A one or two dimensional mesh composed of intervals or triangles respectively.

Parameters
  • vertex_coords – an vertex_count x dim array of the coordinates of the vertices in the mesh.

  • cell_vertices – an cell_count x (dim+1) array of the indices of the vertices of which each cell is made up.

adjacency(dim1, dim2)[source]

Return the set of dim2 entities adjacent to each dim1 entity. For example if dim1==2 and dim2==1 then return the list of edges (1D entities) adjacent to each triangle (2D entity).

The return value is a rank 2 numpy.array such that adjacency(dim1, dim2)[e1, :] is the list of dim2 entities adjacent to entity (dim1, e1).

This operation is only defined where self.dim >= dim1 > dim2.

This method is simply a more systematic way of accessing edge_vertices, cell_edges and cell_vertices.

cell

The ReferenceCell of which this Mesh is composed.

cell_edges

The indices of the edges incident to each cell (only for 2D meshes).

cell_vertices

The indices of the vertices incident to cell.

dim

The geometric and topological dimension of the mesh. Immersed manifolds are not supported.

edge_vertices

The indices of the vertices incident to edge (only for 2D meshes).

entity_counts

The number of entities of each dimension in the mesh. So entity_counts[0] is the number of vertices in the mesh.

jacobian(c)[source]

Return the Jacobian matrix for the specified cell.

Parameters

c – The number of the cell for which to return the Jacobian.

Result

The Jacobian for cell c.

vertex_coords

The coordinates of all the vertices in the mesh.

class fe_utils.mesh.UnitIntervalMesh(nx)[source]

Bases: fe_utils.mesh.Mesh

A mesh of the unit interval.

Parameters

nx – The number of cells.

class fe_utils.mesh.UnitSquareMesh(nx, ny)[source]

Bases: fe_utils.mesh.Mesh

A triangulated Mesh of the unit square.

Parameters
  • nx – The number of cells in the x direction.

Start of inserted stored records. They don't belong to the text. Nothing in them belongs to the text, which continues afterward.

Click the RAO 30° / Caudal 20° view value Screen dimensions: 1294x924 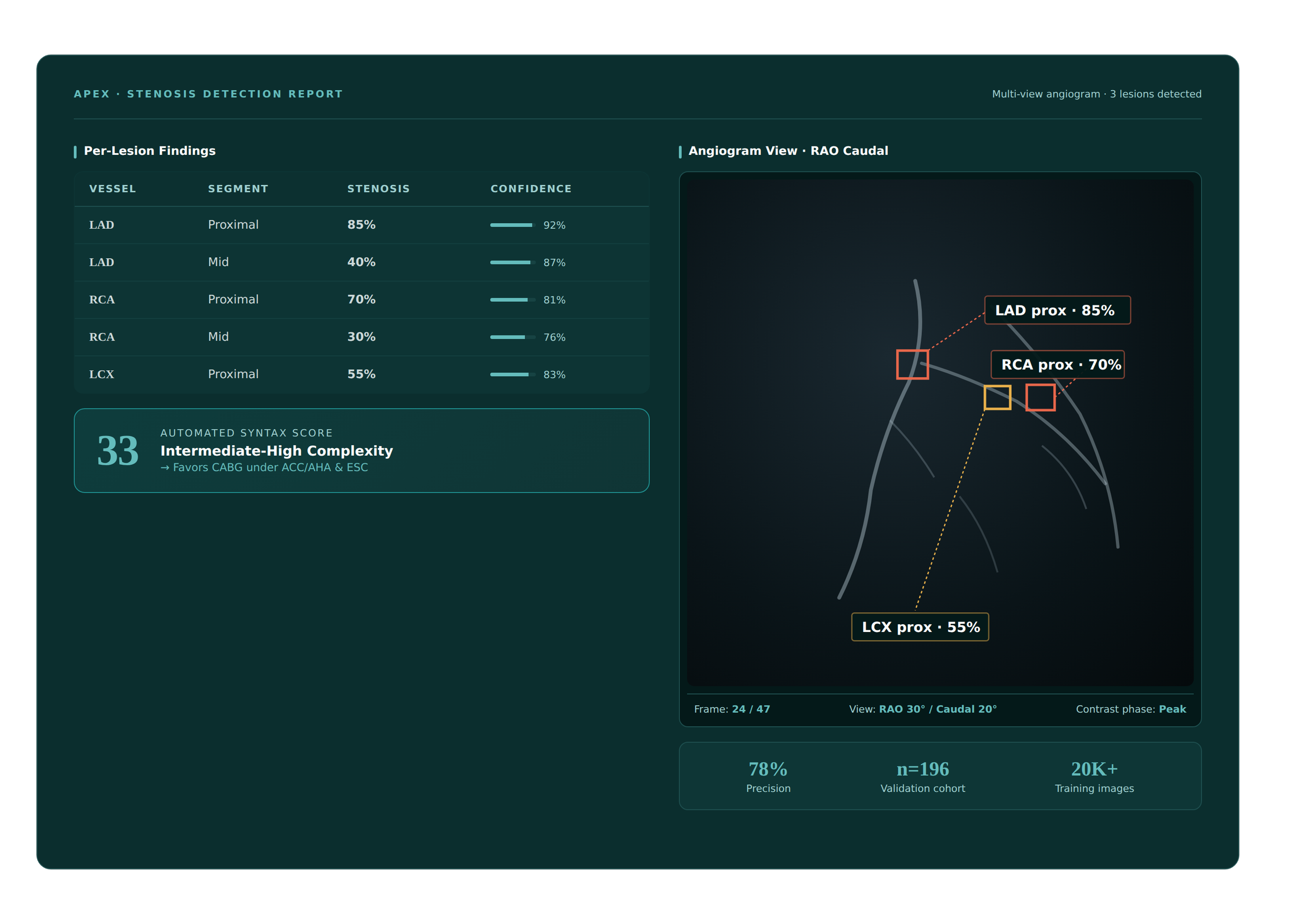click(x=937, y=710)
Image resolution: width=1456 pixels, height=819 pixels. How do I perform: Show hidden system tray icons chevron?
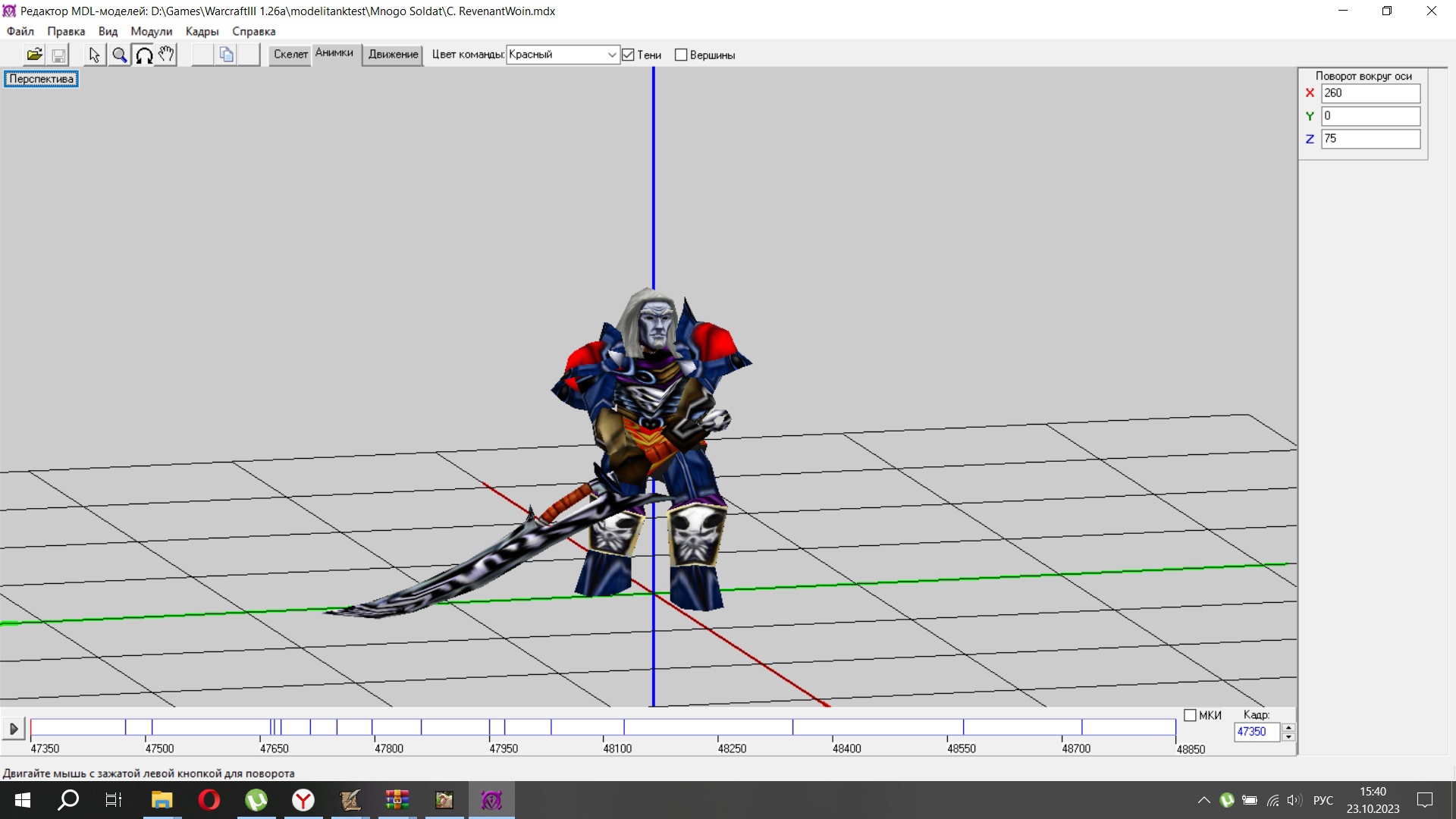tap(1203, 800)
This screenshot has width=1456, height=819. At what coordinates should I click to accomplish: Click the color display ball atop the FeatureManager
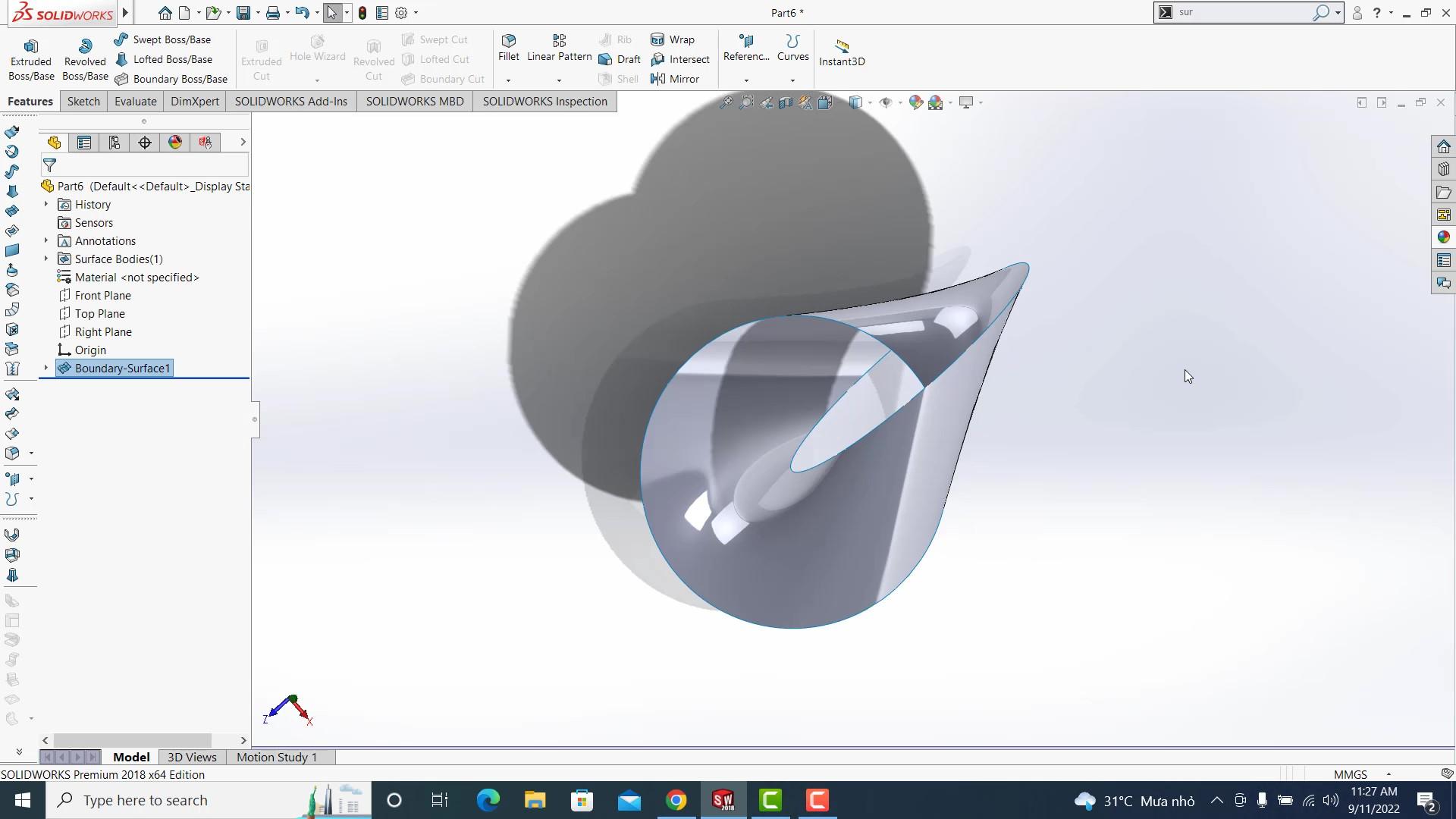click(174, 142)
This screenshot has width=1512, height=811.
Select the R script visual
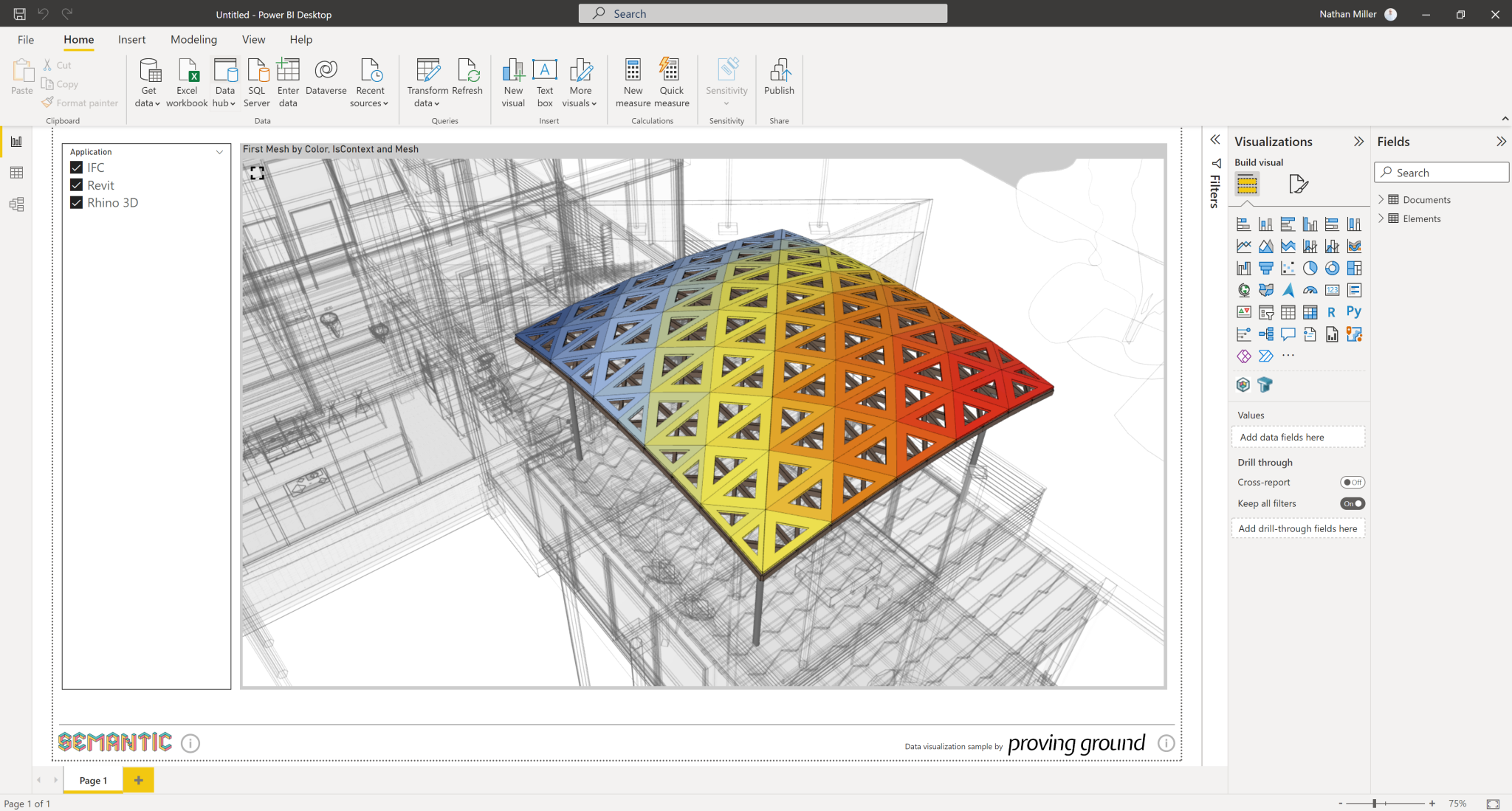1331,311
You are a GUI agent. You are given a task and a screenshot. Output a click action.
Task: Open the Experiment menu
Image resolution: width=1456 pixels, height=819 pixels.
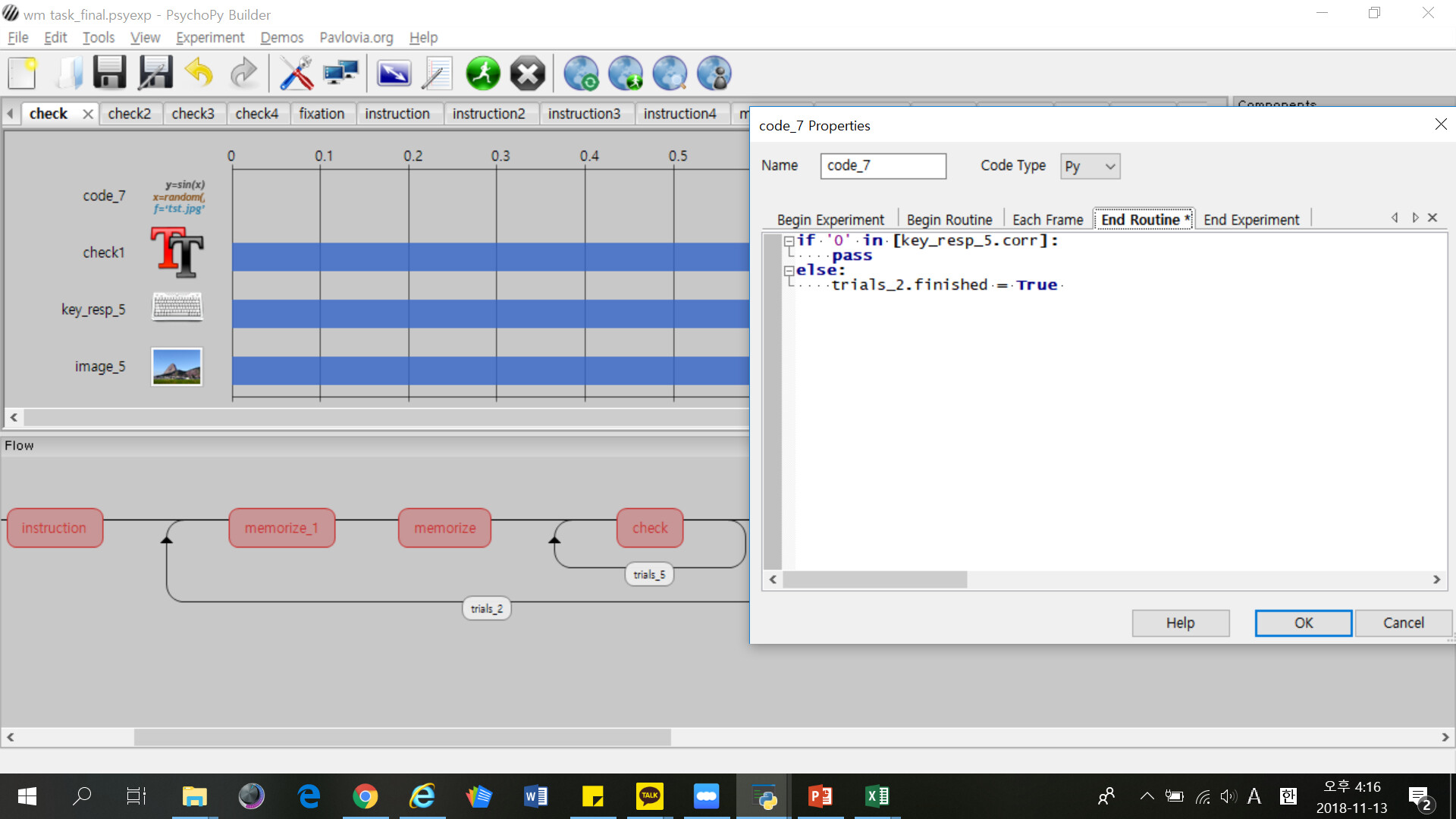(x=210, y=37)
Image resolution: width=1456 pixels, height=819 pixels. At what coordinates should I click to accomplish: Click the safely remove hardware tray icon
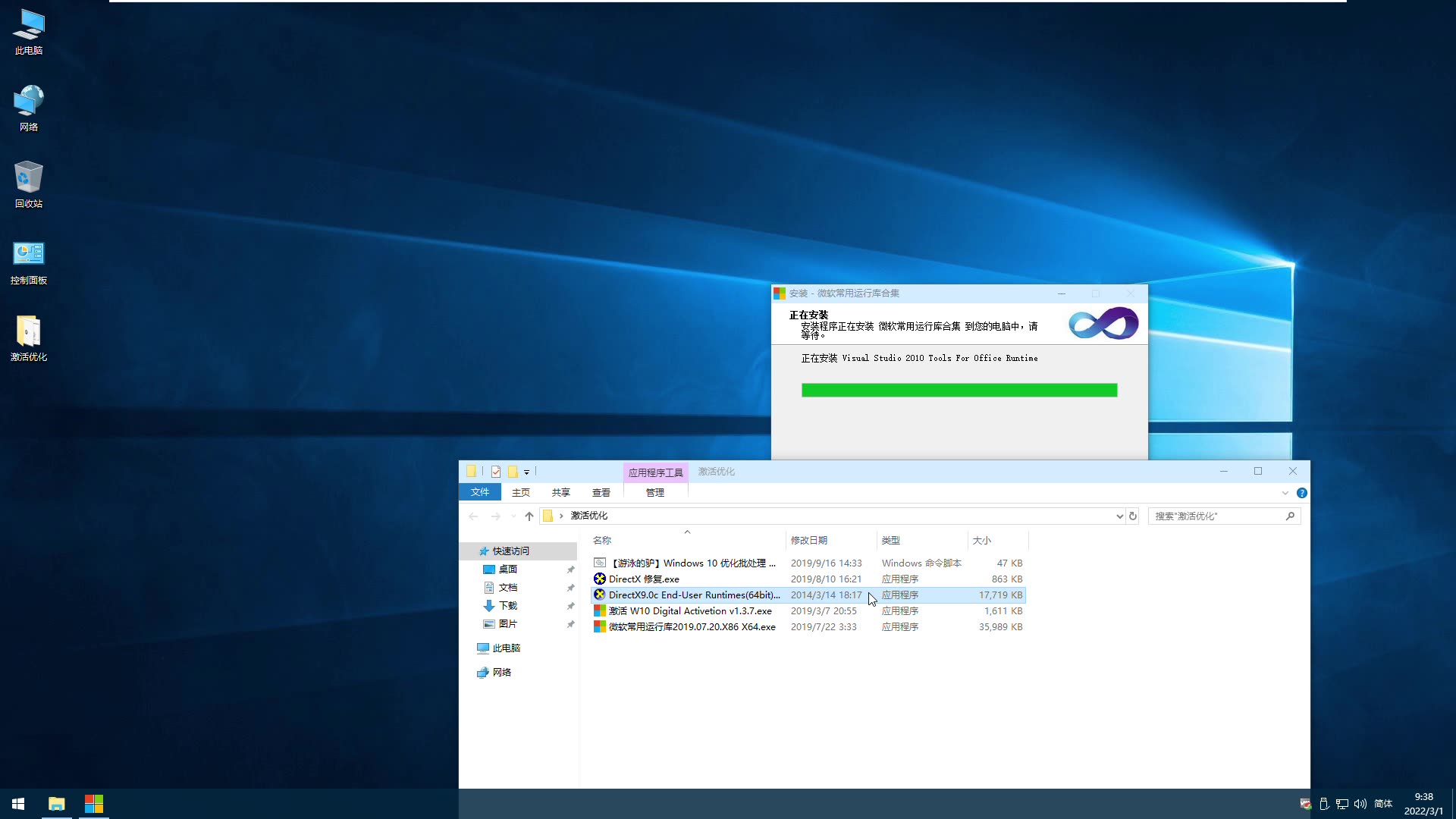1323,804
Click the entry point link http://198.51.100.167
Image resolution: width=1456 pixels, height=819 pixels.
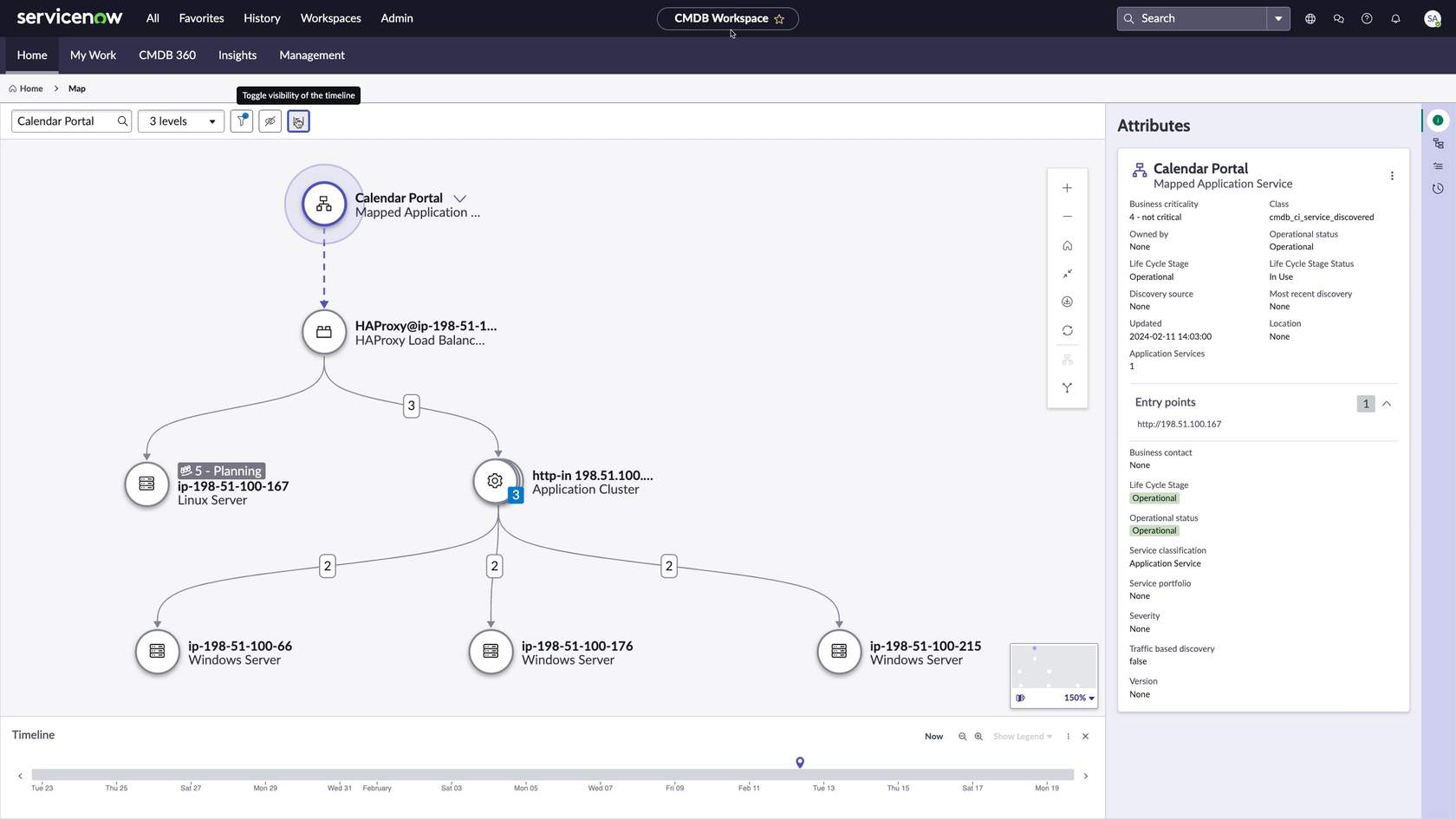[x=1179, y=424]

  • ny – The number of cells in the y direction.

fe_utils.quadrature module

class fe_utils.quadrature.QuadratureRule(cell, degree, points, weights)[source]

Bases: object

A quadrature rule implementing integration of the reference cell provided.

Parameters
Points

a list of the position vectors of the quadrature points.

Weights

the corresponding vector of quadrature weights.

cell

The ReferenceCell over which this quadrature rule is defined.

degree

The degree of precision of the quadrature rule.

integrate(function)[source]

Integrate the function provided using this quadrature rule.

Parameters

function – A Python function taking a position vector as its single argument and returning a scalar value.

The implementation of this method is left as an exercise.

points

Two dimensional array, the rows of which form the position vectors of the quadrature points.

weights

The corresponding array of quadrature weights.

fe_utils.quadrature.gauss_quadrature(cell, degree)[source]

Return a Gauss-Legendre QuadratureRule.

Parameters

fe_utils.reference_elements module

class fe_utils.reference_elements.ReferenceCell(vertices, topology, name)[source]

Bases: object

An object storing the geometry and topology of the reference cell.

Parameters
  • vertices – a list of coordinate vectors corresponding to the coordinates of the vertices of the cell.

  • topology – a dictionary of dictionaries such that topology[d][i] is the list of vertices incident to the i-th d-entity.

dim

The geometric and topological dimension of the reference cell.

entity_counts

The number of entities of each dimension.

point_in_entity(x, e)[source]

Return true if the point x lies on the entity e.

Parameters
  • x – The coordinate vector of the point.

  • e – The (d, i) pair describing the entity.

topology

The vertices making up each topological entity of the reference cell.

vertices

The list of coordinate veritices of the reference cell.

fe_utils.reference_elements.ReferenceInterval = ReferenceInterval

A ReferenceCell storing the geometry and topology of the interval [0, 1].

fe_utils.reference_elements.ReferenceTriangle = ReferenceTriangle

A ReferenceCell storing the geometry and topology of the triangle with vertices [[0., 0.], [1., 0.], [0., 1.]].

fe_utils.utils module

fe_utils.utils.errornorm(f1, f2)[source]

Calculate the L^2 norm of the difference between f1 and f2.